_課題:_
「This screenshot has height=2128, width=1242.」を含む行から項目の最後までの部分(両端を含む)を、「comment-icon」を「reply-icon」に変えて書き直せ。ほかは一切変えず、画像は答えに含めないこと。

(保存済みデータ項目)
######

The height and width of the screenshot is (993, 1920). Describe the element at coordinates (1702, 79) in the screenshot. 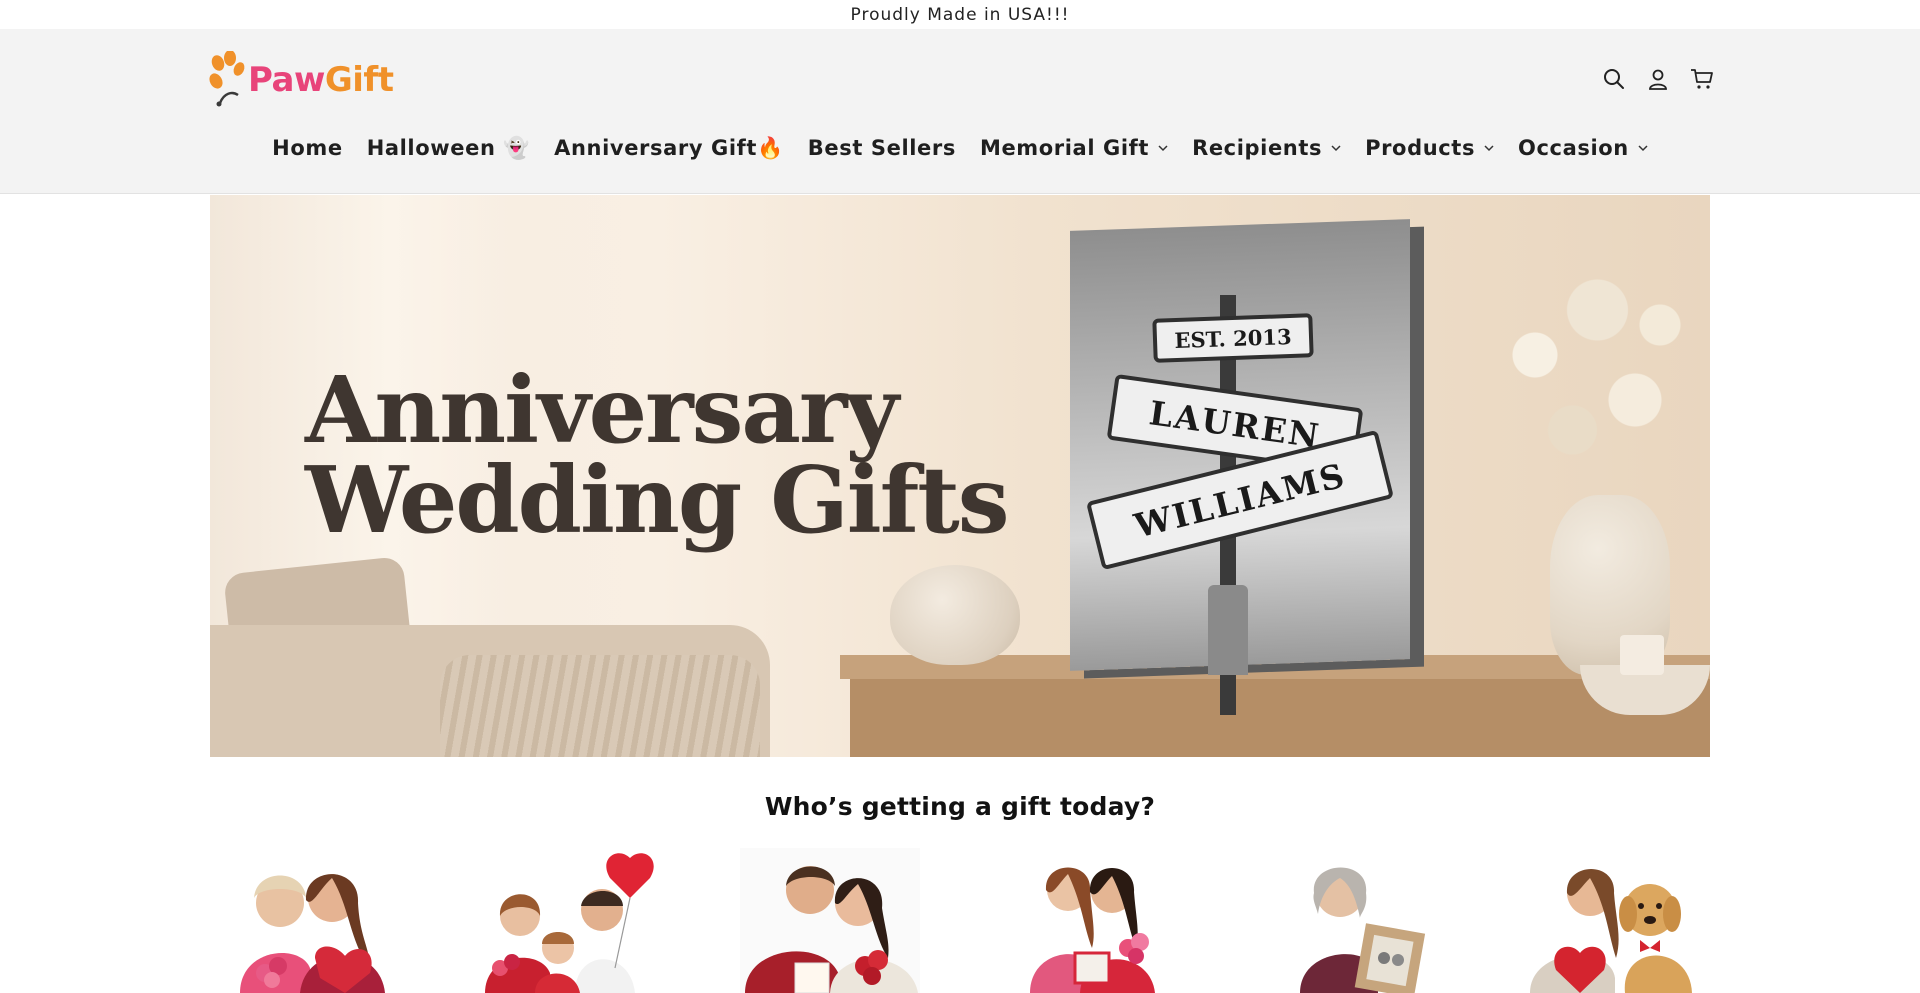

I see `cart-icon` at that location.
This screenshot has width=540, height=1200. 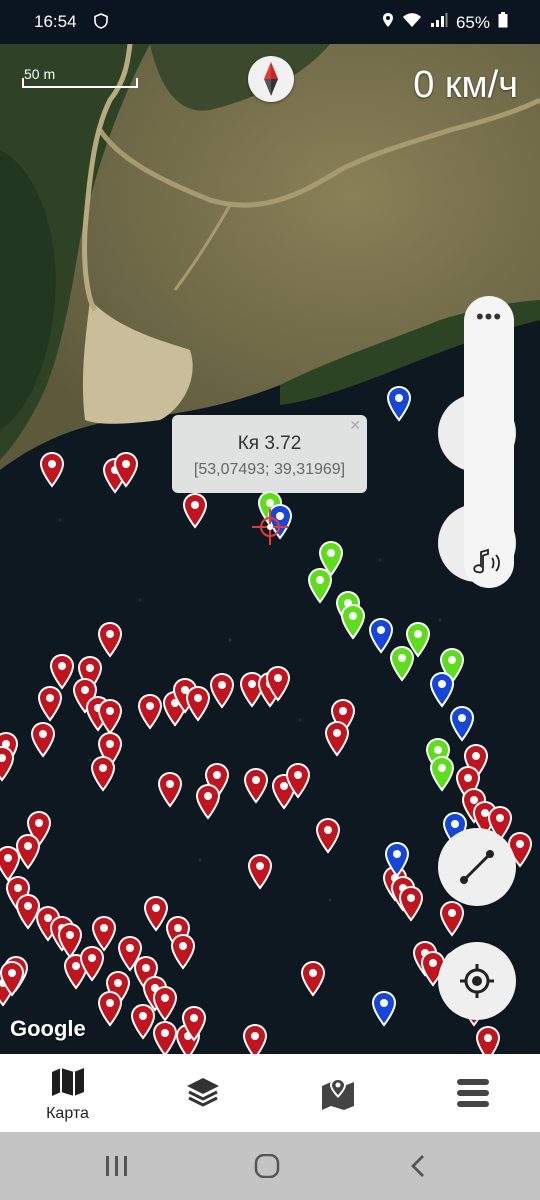 I want to click on locate-icon, so click(x=477, y=981).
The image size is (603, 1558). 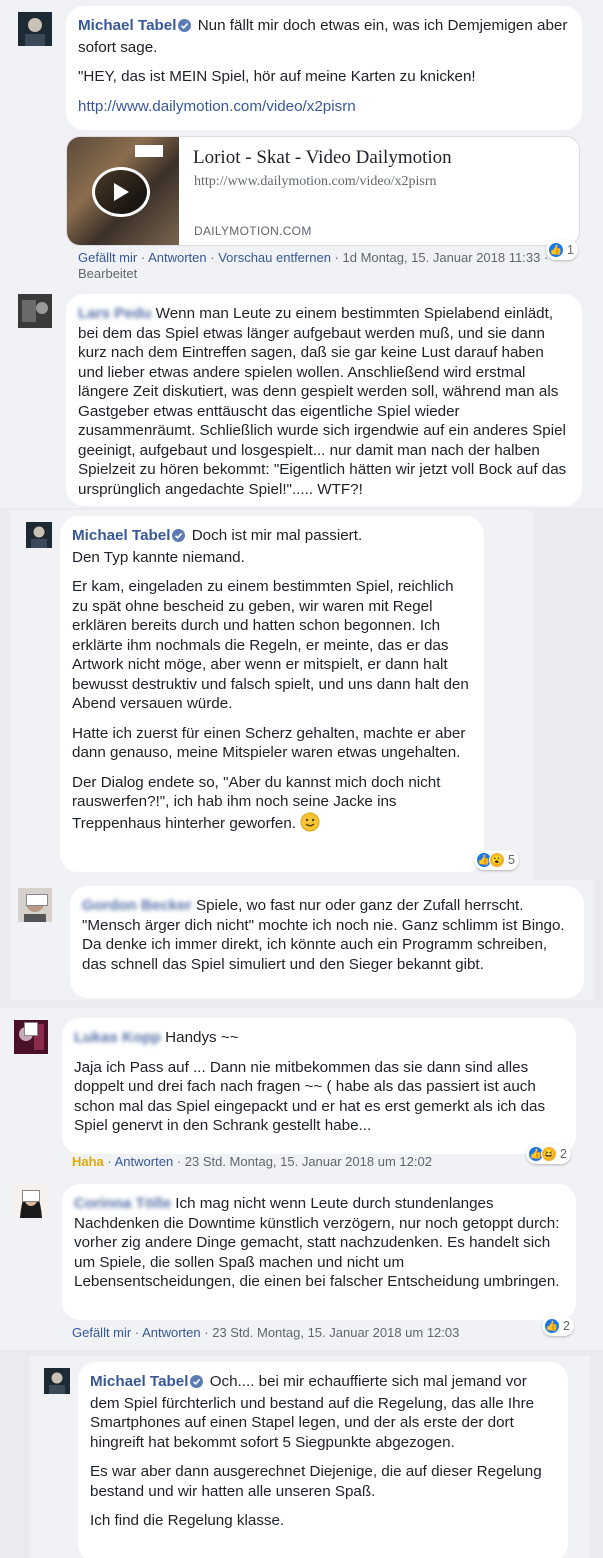 What do you see at coordinates (310, 822) in the screenshot?
I see `smiley-emoji-icon` at bounding box center [310, 822].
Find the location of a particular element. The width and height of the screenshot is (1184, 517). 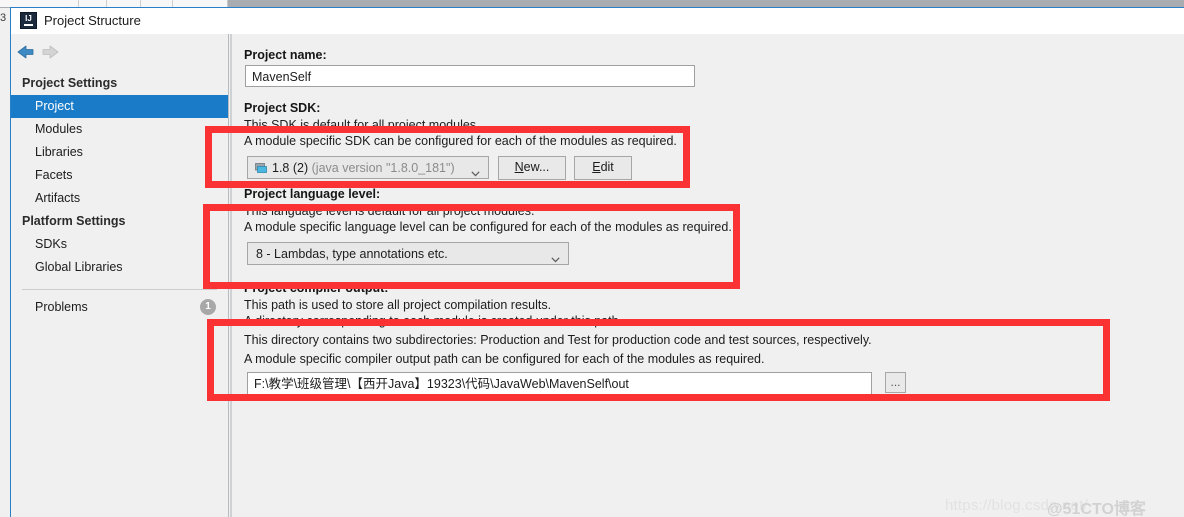

project-sdk-label: Project SDK: is located at coordinates (282, 108).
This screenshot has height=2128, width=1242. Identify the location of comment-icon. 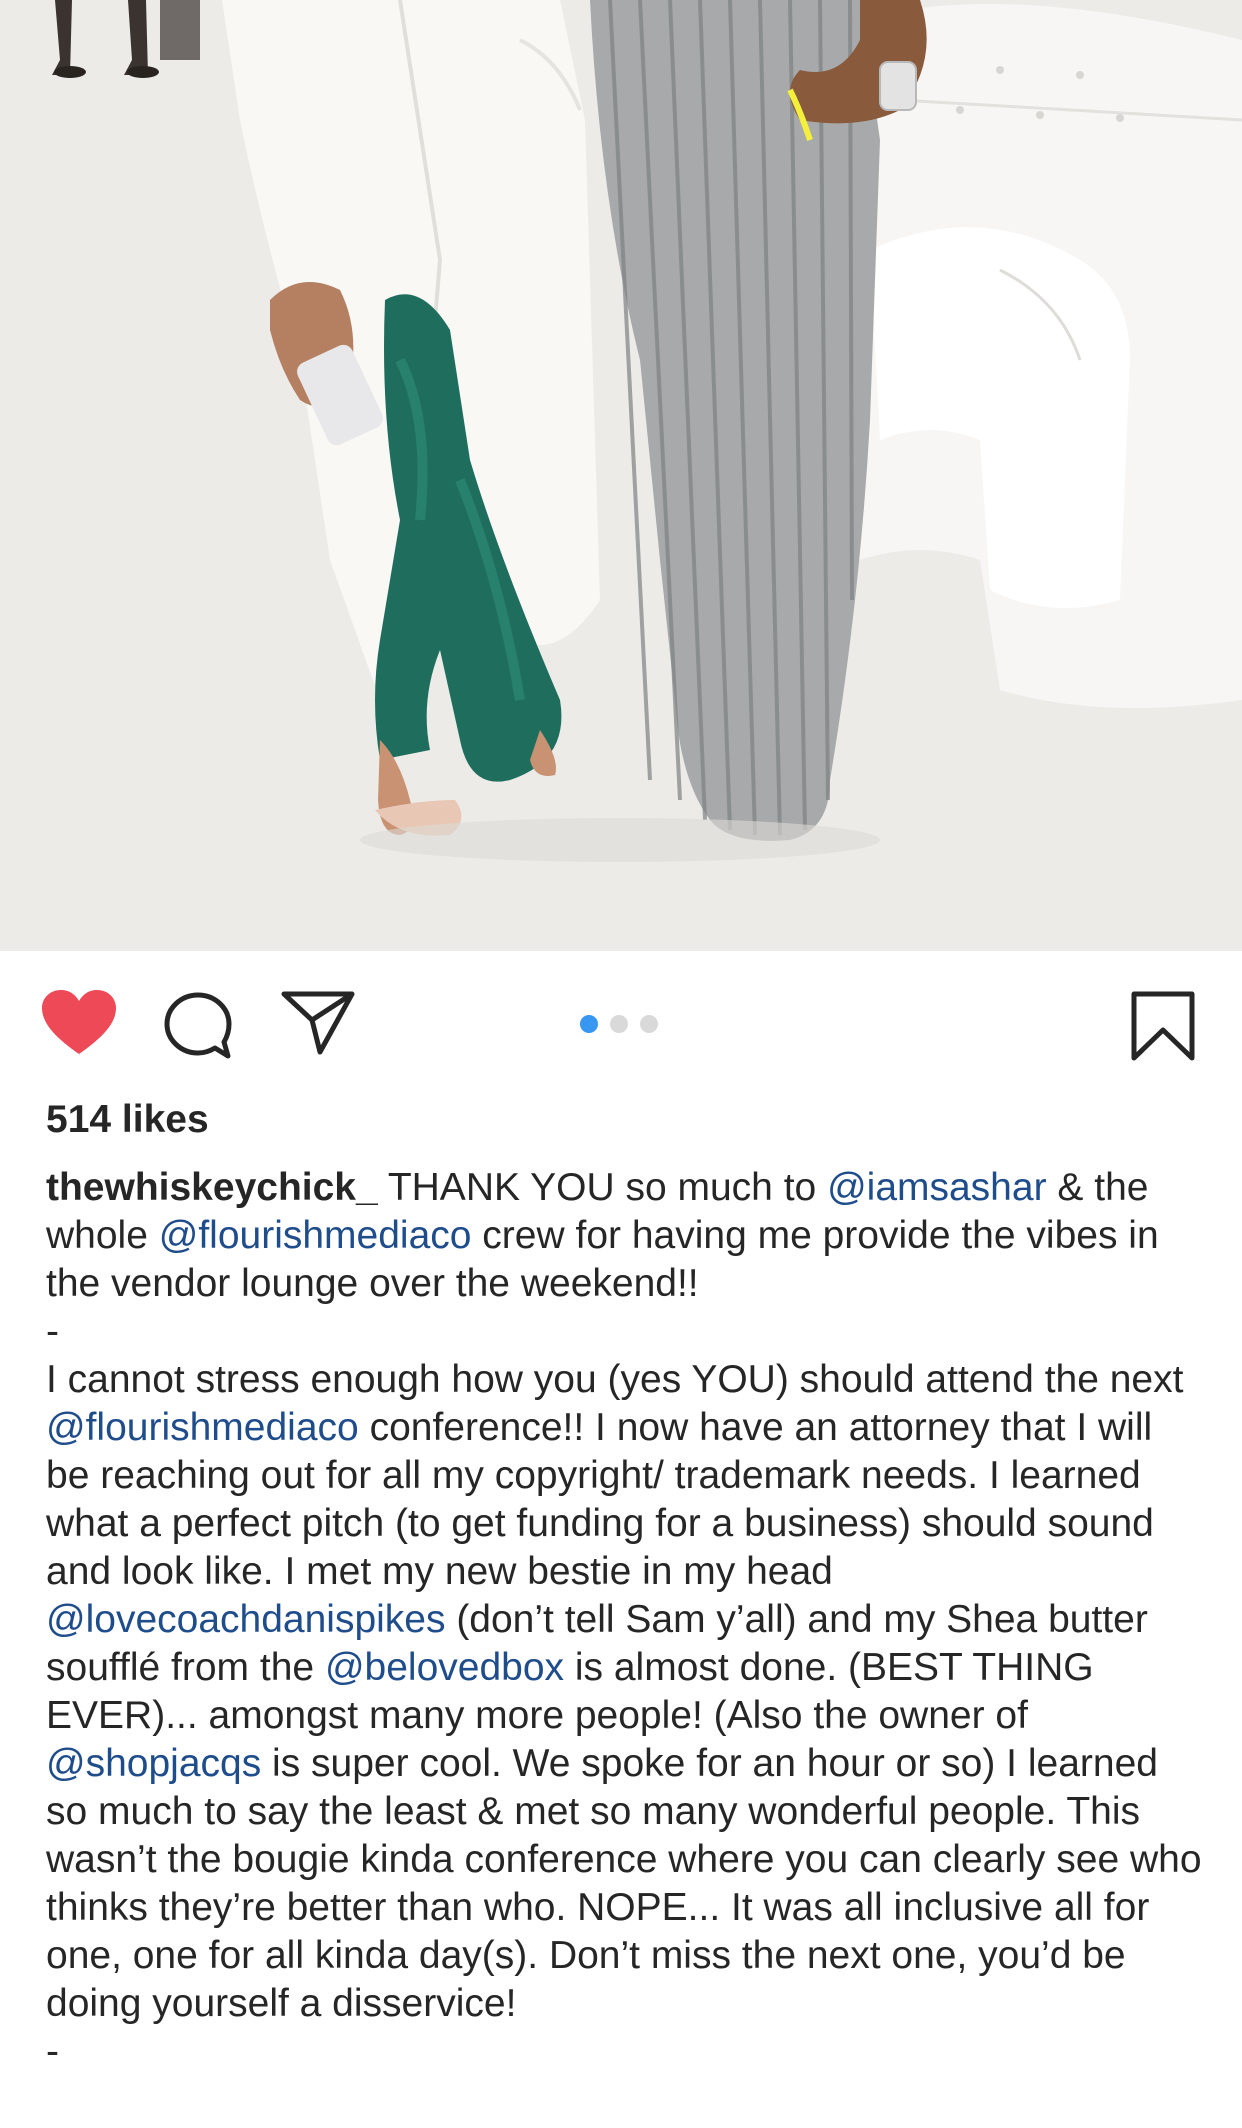
(198, 1026).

######

_解答:_
This screenshot has height=2128, width=1242. Identify the location of reply-icon. 
(198, 1026).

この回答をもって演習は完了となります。